*** Begin section ***

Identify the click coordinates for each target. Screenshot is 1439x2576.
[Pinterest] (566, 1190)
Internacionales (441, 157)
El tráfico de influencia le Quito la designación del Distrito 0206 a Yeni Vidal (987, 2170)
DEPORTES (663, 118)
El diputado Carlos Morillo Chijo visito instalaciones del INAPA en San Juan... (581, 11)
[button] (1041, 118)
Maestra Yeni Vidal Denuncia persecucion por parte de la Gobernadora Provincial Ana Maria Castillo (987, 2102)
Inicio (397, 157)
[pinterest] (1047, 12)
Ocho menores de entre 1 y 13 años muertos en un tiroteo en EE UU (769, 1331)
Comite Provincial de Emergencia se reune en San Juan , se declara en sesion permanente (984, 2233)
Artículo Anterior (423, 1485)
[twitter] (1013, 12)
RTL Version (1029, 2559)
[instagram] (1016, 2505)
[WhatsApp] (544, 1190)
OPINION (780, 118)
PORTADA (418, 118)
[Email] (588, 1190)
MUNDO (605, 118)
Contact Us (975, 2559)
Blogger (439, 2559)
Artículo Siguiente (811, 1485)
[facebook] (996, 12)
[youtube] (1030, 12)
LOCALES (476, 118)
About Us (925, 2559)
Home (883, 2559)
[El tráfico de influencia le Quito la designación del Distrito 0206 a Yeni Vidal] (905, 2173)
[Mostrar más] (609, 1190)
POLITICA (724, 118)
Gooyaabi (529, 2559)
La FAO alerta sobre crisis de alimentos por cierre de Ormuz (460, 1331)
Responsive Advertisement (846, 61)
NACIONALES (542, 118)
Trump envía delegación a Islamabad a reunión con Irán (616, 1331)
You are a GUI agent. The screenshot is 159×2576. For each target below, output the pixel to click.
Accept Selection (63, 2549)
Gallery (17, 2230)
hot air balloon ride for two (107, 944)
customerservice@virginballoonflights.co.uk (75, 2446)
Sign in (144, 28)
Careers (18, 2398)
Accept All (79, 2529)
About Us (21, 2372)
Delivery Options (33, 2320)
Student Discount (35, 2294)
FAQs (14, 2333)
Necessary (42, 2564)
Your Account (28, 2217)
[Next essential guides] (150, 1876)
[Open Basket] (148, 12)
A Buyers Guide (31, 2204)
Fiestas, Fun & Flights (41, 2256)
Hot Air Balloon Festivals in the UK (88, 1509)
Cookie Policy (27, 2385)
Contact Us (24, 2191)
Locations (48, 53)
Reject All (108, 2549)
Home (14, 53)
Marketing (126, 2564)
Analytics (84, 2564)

*** End section ***

Scan the lines above for the word "designación". Return each one that has it.

El tráfico de influencia le Quito la designación del Distrito 0206 a Yeni Vidal (987, 2170)
[El tráfico de influencia le Quito la designación del Distrito 0206 a Yeni Vidal] (905, 2173)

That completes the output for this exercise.